Mr. Chair, now that I've heard him, I am going to do something quite different from what David has done. I want to start by standing back a bit and dealing with some of the very fundamental issues.
Often there is confusion in people's thinking about the role of energy in climate change. I think it is very important to understand that it is not the energy we use that gets us into trouble, it is the material byproducts of the conversion processes that we use to put energy into forms useful for ourselves.
If you run the numbers, mankind could use 150 times as much energy as mankind uses today, and if it all became heat—which is a pretty good assumption anyway—150 times today's use would only raise the temperature of the surface of the planet by 1° Celsius. The energy does nothing.
We're in trouble because we haven't paid attention to the byproducts of our processes and because somebody discovered three millennia ago that if you got a lump of coal hot, it would burn in air, and subsequently oil and gas and so on. We've been doing it for millennia, and we think it's our God-given right and privilege just to do this in air.
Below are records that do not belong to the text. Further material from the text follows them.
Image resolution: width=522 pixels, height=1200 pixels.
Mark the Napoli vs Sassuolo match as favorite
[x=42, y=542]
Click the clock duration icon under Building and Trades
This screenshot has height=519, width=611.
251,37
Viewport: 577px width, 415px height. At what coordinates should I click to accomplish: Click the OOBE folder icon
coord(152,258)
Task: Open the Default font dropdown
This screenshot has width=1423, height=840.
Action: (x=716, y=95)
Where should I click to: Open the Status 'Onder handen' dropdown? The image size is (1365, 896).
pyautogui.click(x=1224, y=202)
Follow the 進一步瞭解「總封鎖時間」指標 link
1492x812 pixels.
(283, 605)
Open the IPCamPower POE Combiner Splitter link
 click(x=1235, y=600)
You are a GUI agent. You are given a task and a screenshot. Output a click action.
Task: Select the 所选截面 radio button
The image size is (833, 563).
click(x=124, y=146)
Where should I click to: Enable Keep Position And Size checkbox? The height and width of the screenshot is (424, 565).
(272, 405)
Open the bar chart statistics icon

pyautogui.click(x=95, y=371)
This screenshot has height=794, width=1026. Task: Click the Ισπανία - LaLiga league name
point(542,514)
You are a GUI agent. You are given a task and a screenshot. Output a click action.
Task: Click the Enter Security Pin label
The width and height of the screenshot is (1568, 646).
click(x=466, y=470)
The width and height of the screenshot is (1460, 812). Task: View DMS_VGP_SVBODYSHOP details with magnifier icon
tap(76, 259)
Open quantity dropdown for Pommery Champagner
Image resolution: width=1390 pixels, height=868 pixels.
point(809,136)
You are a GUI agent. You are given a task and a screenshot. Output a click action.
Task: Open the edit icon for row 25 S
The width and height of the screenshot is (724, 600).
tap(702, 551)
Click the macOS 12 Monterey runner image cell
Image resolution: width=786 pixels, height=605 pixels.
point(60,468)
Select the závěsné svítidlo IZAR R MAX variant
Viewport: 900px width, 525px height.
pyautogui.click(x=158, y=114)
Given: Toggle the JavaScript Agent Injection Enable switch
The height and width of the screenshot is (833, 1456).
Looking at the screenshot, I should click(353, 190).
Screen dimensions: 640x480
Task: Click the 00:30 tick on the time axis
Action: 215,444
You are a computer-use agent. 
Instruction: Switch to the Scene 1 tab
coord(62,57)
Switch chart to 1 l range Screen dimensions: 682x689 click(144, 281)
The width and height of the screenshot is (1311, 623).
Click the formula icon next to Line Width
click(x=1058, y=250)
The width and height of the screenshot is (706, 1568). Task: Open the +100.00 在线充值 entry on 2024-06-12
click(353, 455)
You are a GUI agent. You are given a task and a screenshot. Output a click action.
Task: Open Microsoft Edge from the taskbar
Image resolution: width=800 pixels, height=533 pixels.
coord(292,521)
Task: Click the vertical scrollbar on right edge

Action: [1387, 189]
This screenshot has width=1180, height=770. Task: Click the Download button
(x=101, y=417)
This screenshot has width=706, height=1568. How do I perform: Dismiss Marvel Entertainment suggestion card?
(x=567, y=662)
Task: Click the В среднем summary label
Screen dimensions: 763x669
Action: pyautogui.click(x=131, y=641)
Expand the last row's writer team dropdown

We weren't doing very much until fairly recently. We're now doing a lot, and there's not another industry in this country that expects, with impugnity, to dump the material byproducts of its conversion processes freely into the atmosphere. If you go back thirty years, the paper industry knew it couldn't keep doing it.
So be very clear. The object is not to figure out how to use materially less energy. It is taking charge of the byproducts and working on the technologies that can change what the byproducts are. We do nothing with energy in extraction, in development, in processing, in refining, in using, that does not involve technology.
People will say I'm just one of these people who says the solution is always with technology. In energy, you have nothing if you have no technology. Every step is a technology, so it is important, if you want to change the system, that you make investments in good minds that can be innovative, that will help us understand science and changes in the technologies that will deal with the issue that is central for all of us, and that is the unfettered dumping of our byproducts into the atmosphere.
Let me say something about the tar sands. I think one of the most important things that came out of our panel discussions and thinking was the observation that we could take real steps forward if we began looking at those components of our energy systems in a systematic way. In other words, you don't simply look at one bit here and see how we optimize this or how it works best in today's economy. You have to look at a broad system.
I'm going to talk about one system. That's a geological system and it's called the western Canada sedimentary basin. We have an extraordinary layer cake, and the trick is whether we can have it and eat it too. That layer cake is unique to Canada. Nobody else in the world has the same overlying layers of coal, bitumen, heavy oils, conventional oil, liquid gases, and gas. We have them all together.
Historically we had an oil industry. It wanted conventional crude and light sweet crude. You pumped it and you put it down their system. Then a gas industry grew up. They had their own system and their own infrastructure. We can go through all the stages.
Today we have an oil sands industry. They're hardly connected. One might be a market for another, but we have never sat back and said that we have a unique opportunity in this country in the western Canadian sedimentary basin; if we are really smart about how we manage this basin, with the optimum use of the resources available to us, and recognize that for all practical purposes we can also store safely in that basin an infinite amount of carbon dioxide in terms of Canadian production, a thousand years of Canadian production at the present rate, and we take the constraint and make it clear that we have to change what we're doing to the environment, and we look at what we have in that basin--nobody else in the world is going to do that for us--then that's a Canadian opportunity.
A lot of people will say that we've gone so far now, how can we possibly change? But listen, when we've done the mining that we're committed to today, and are building today, and are thinking about building in the next few years, we will have dealt with only about 20% of the resource in place.
Now, how do Canadians realize the maximum value of this extraordinary resource? It will only ever happen if we stand back and start getting very bright minds looking at how we can optimally use these resources to yield the products that we need and want, and at the same time take responsibility for the byproducts that we simply cannot continue to dump freely into the atmosphere.
Mr. Chairman, that's only meant to challenge and perhaps engender some discussion. I'm going to stop right there. Obviously I'll deal with questions in time.